- [YOUR ASSIGNMENT]
The required output is the lines of the listing from the beginning through the line containing "Screen dimensions: 1447x840", each copied exactly, without any pictures.

[SUPPLIED RECORDS Boundary: Start]

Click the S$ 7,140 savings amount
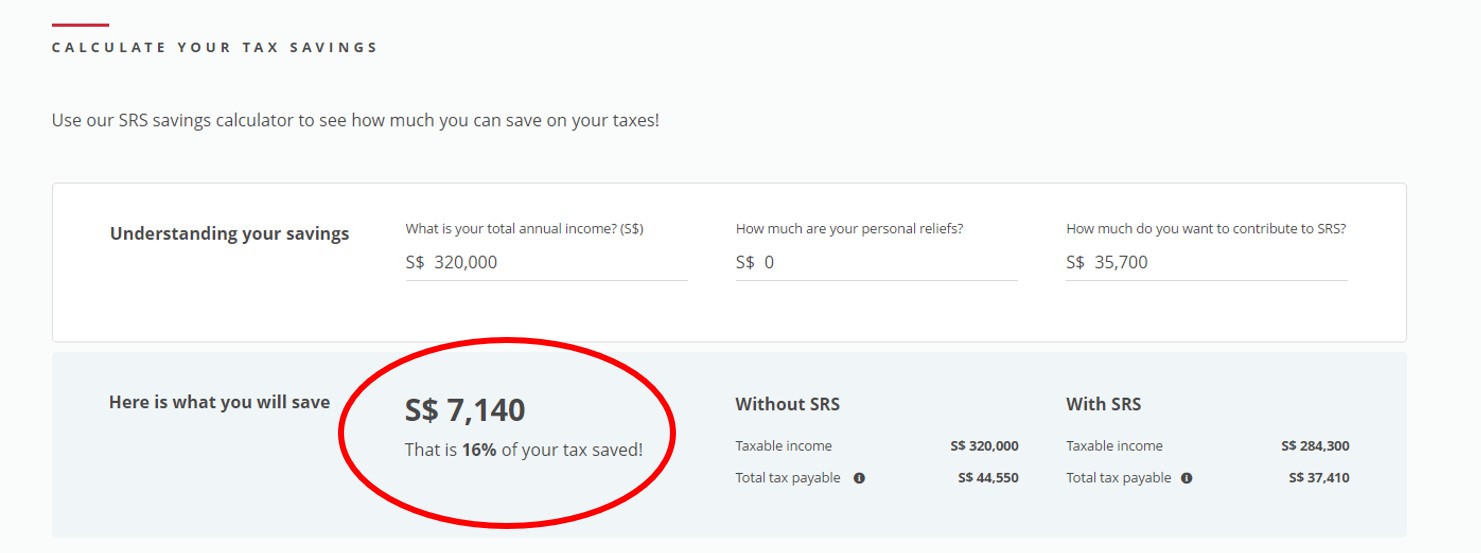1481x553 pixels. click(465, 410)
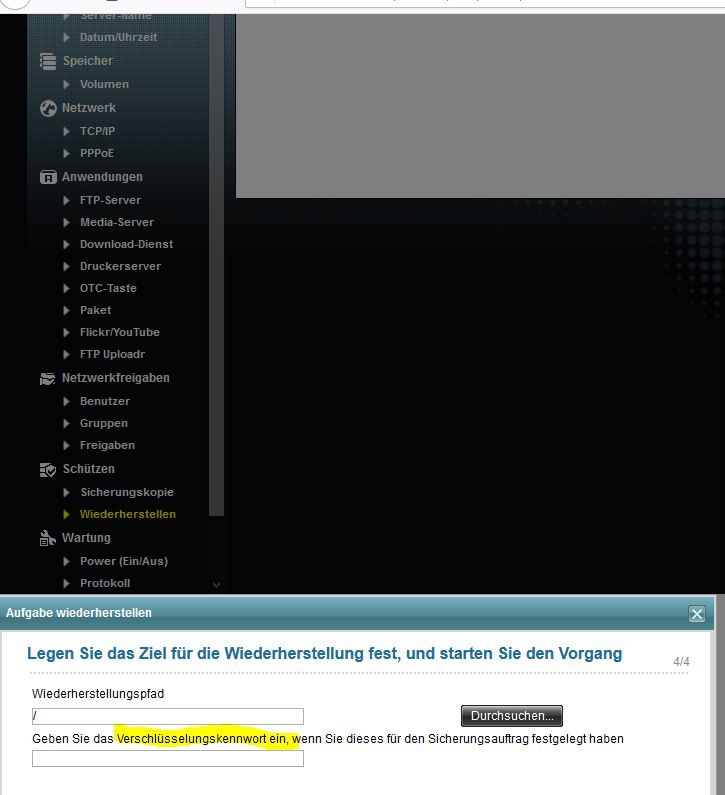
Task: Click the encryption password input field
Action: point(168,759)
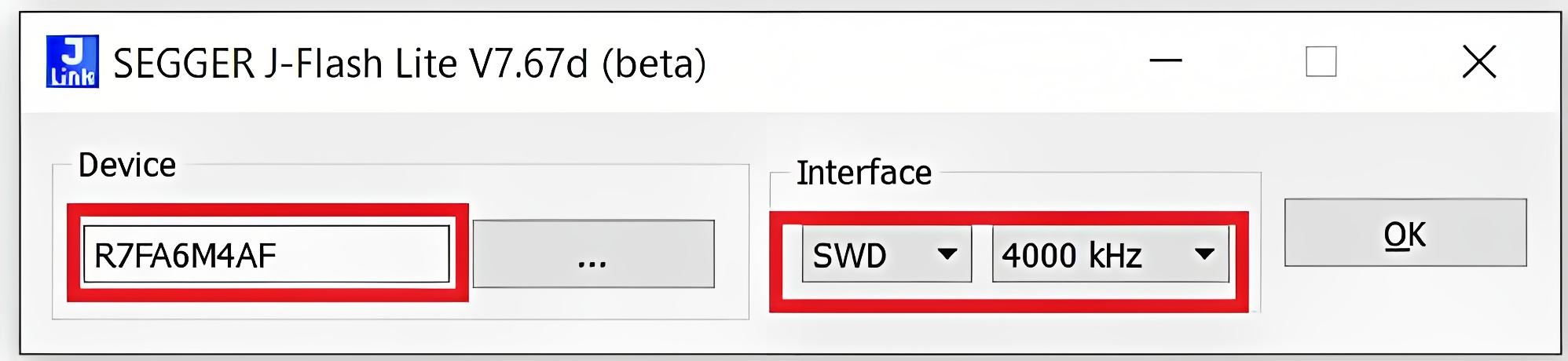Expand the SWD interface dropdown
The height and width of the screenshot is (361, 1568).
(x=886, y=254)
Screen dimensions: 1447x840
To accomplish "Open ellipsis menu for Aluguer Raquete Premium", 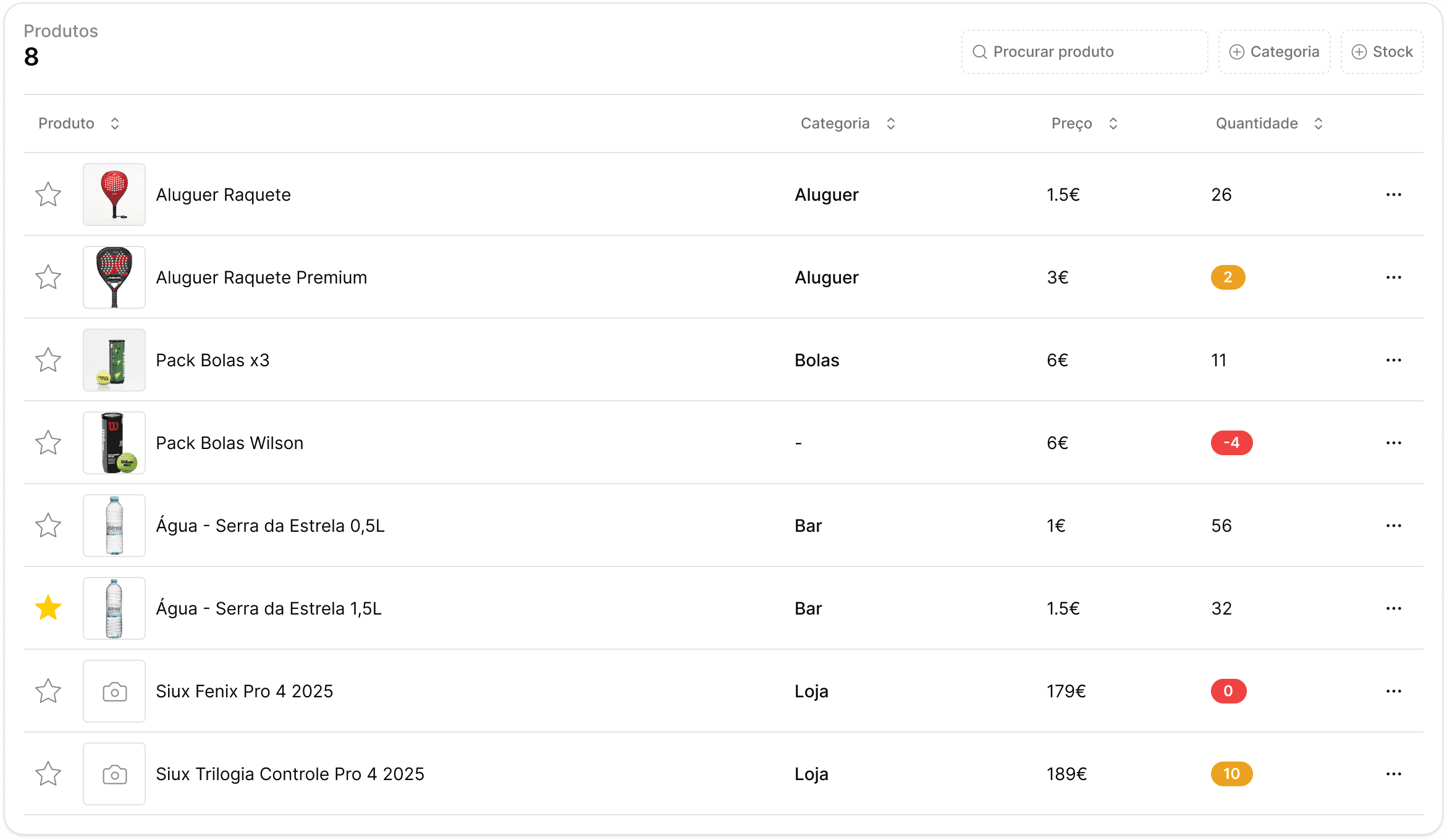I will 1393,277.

[SUPPLIED RECORDS Boundary: End]

- [RESPONSE FOR THIS EXERCISE]
Click the S$ 7,140 savings amount
1481x553 pixels. click(465, 410)
Task: Click the encryption password input field
Action: point(168,759)
Expand the SWD interface dropdown
The height and width of the screenshot is (361, 1568).
(x=886, y=254)
Screen dimensions: 1447x840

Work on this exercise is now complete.